ACTIVITY ->
Having found the line containing "Where should I" in the records below, copy that line and each later one exactly, dropping pictures.
+++ GIVEN ENTRIES +++
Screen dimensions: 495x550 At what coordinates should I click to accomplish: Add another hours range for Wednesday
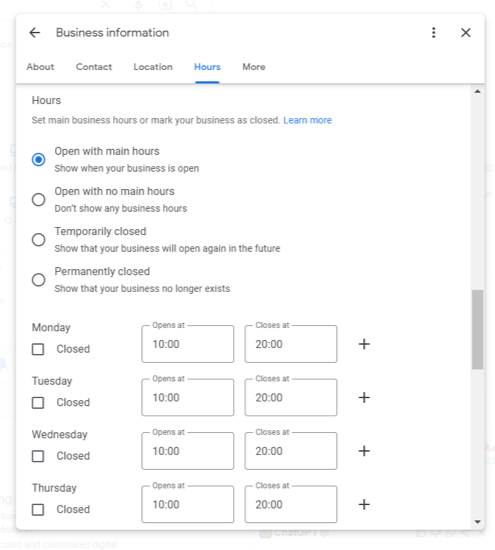[364, 451]
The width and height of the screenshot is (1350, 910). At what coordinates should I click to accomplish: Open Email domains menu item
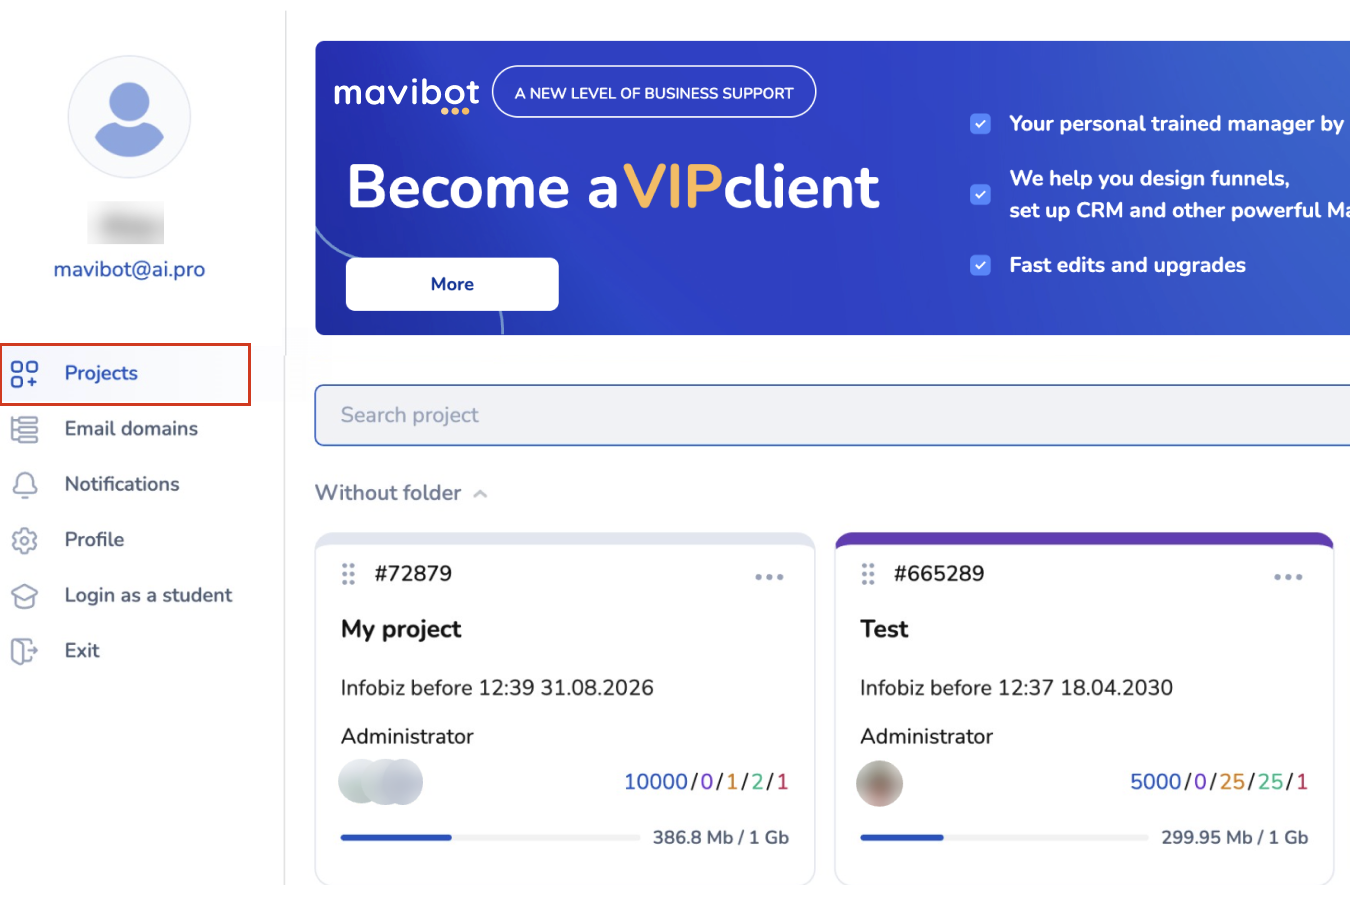[131, 429]
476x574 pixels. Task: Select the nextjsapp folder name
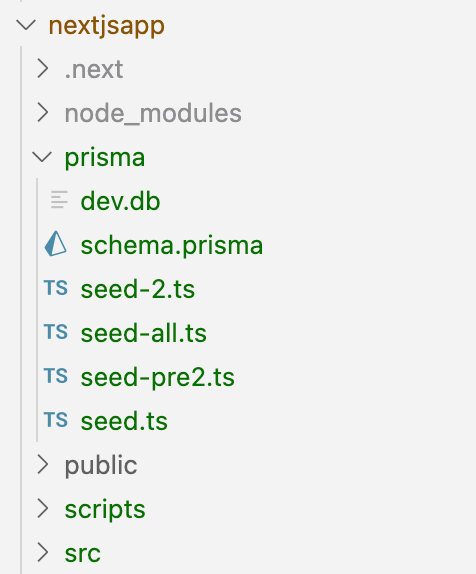[x=107, y=26]
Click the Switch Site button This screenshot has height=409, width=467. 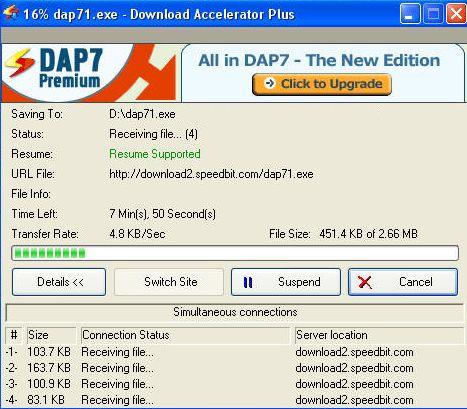pyautogui.click(x=169, y=282)
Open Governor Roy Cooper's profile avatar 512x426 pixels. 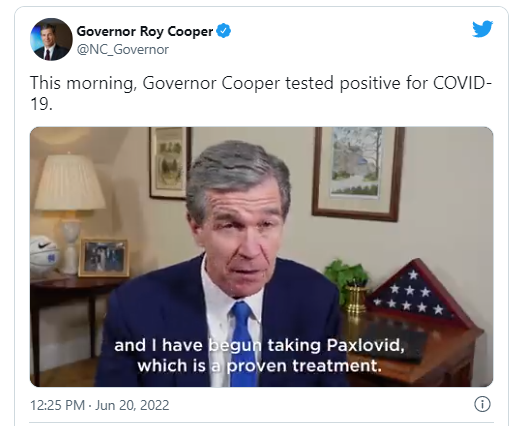point(51,39)
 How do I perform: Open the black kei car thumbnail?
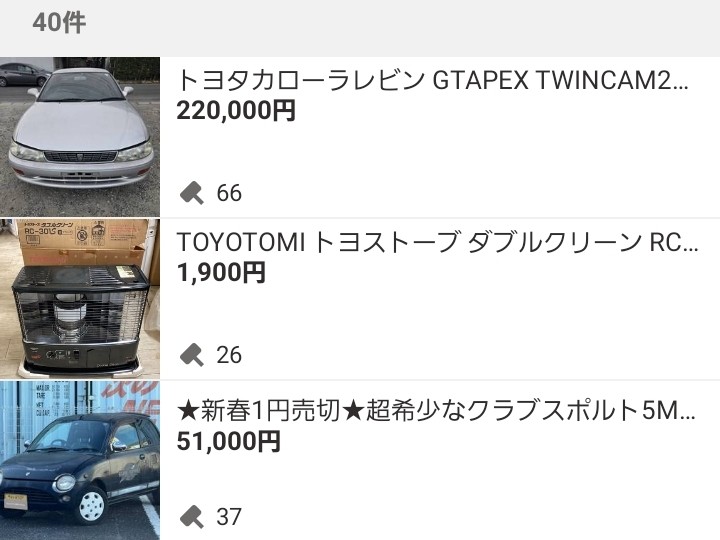point(80,461)
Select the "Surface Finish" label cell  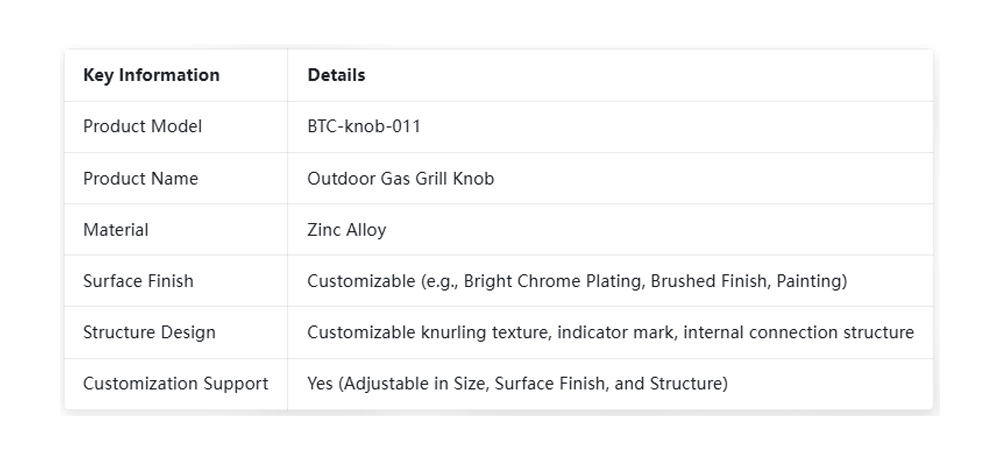138,281
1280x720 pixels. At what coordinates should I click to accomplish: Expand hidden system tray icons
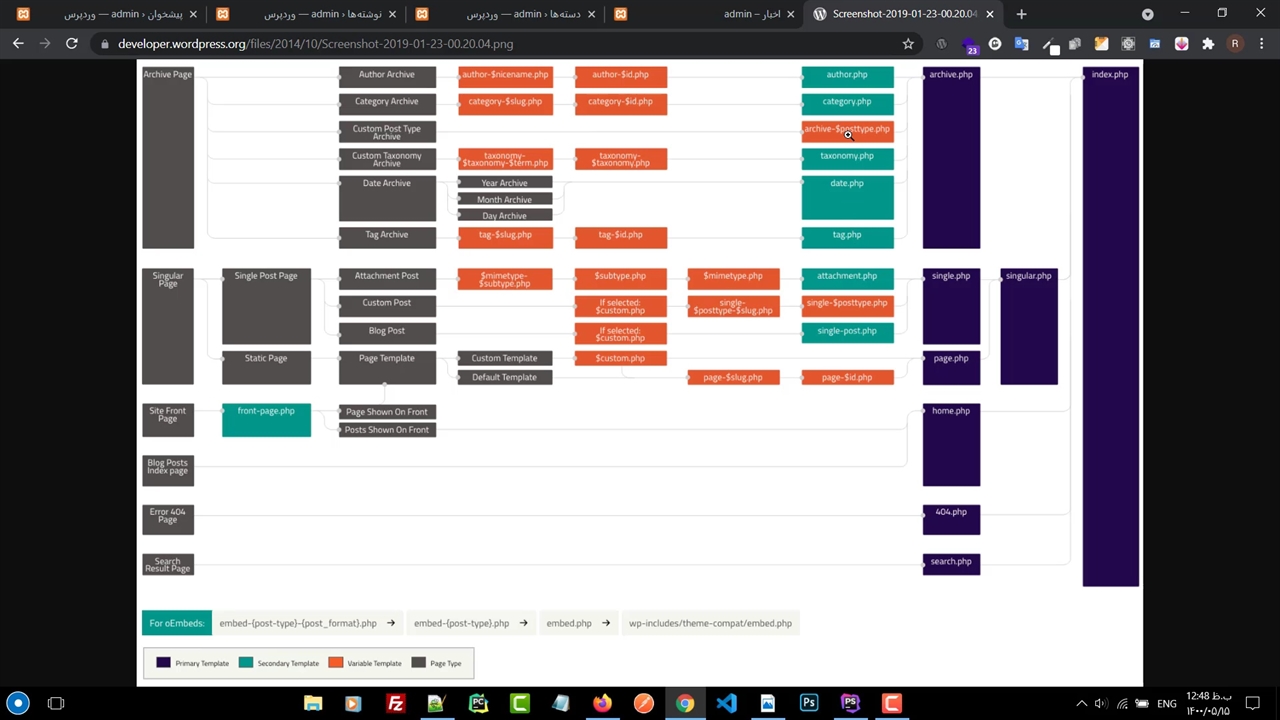(x=1081, y=703)

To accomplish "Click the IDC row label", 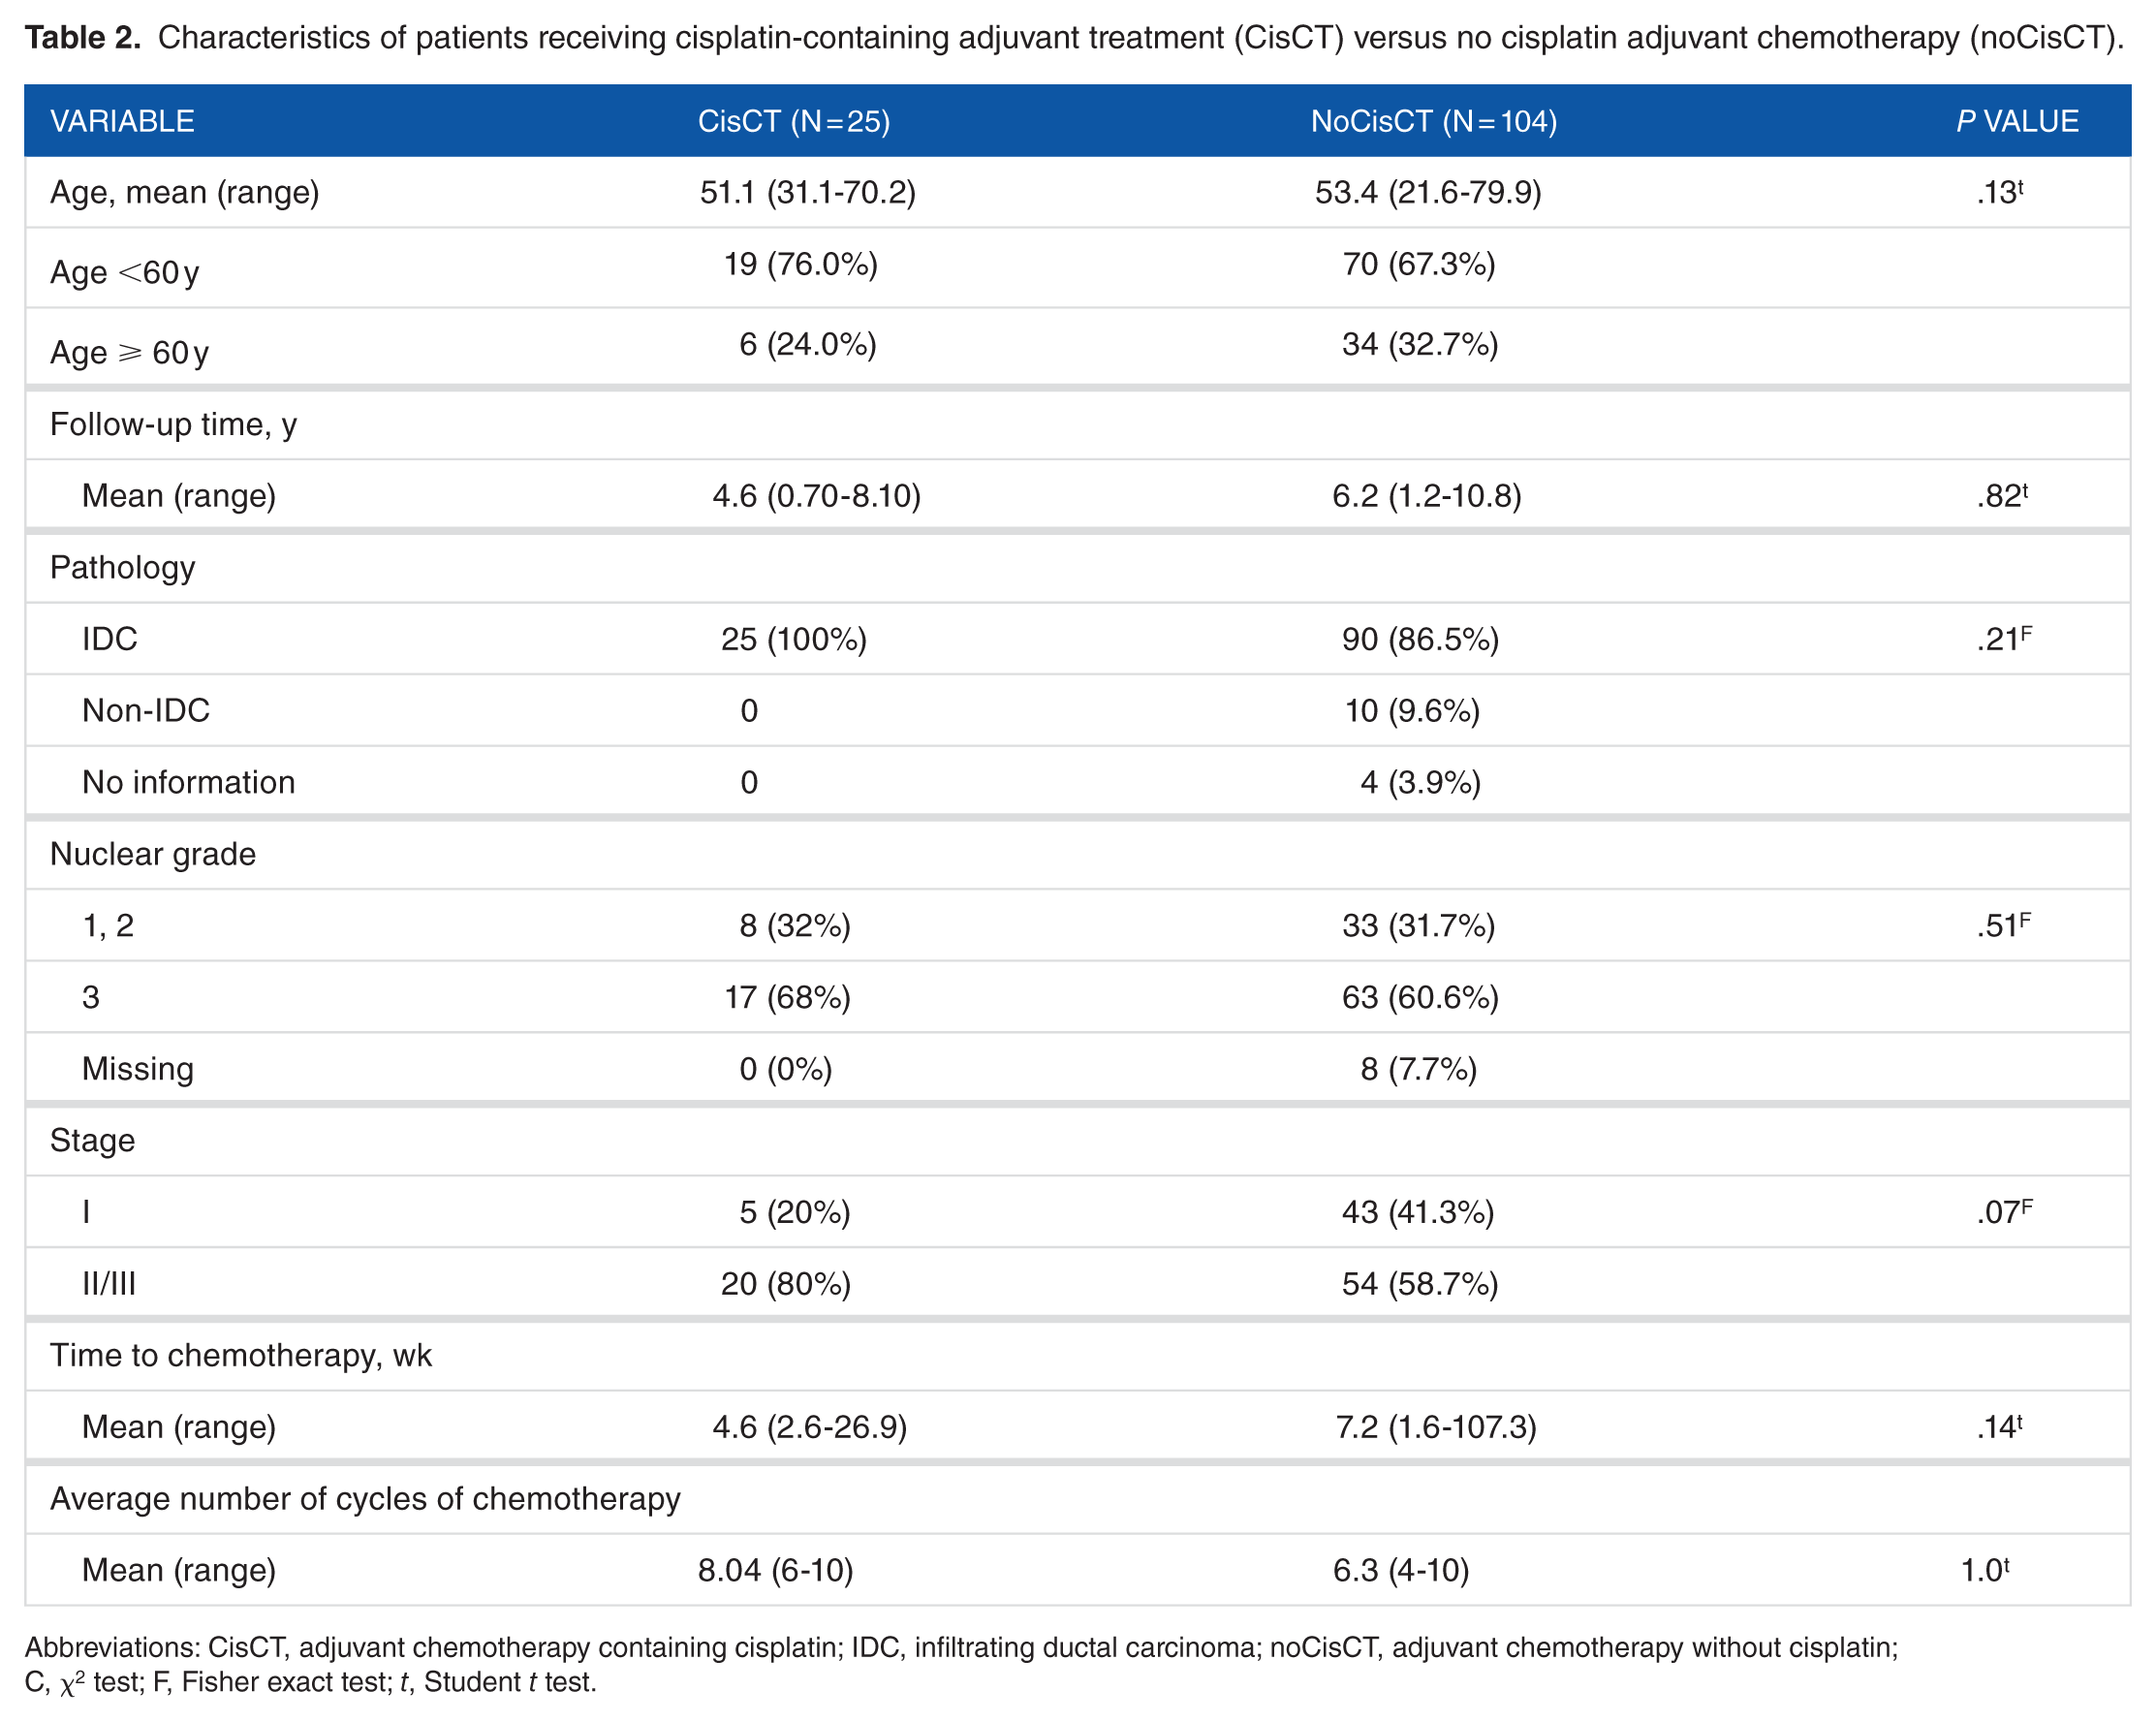I will point(110,639).
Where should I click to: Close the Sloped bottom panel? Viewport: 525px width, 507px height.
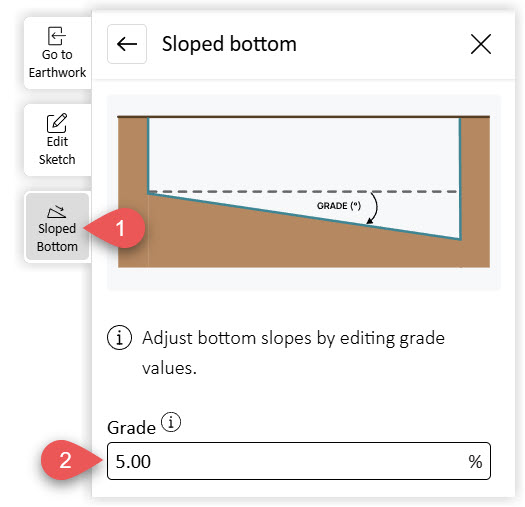[481, 44]
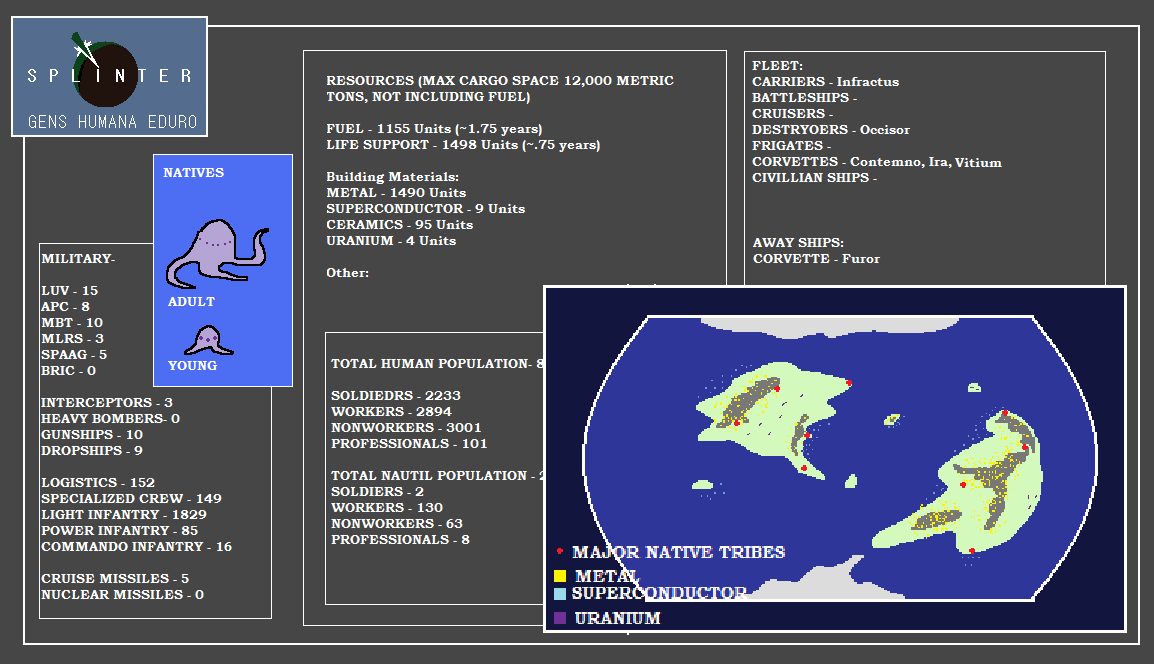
+++
EXERCISE ANSWER ->
Where should I click to: Close the Sloped bottom panel? Viewport: 525px width, 507px height.
[481, 44]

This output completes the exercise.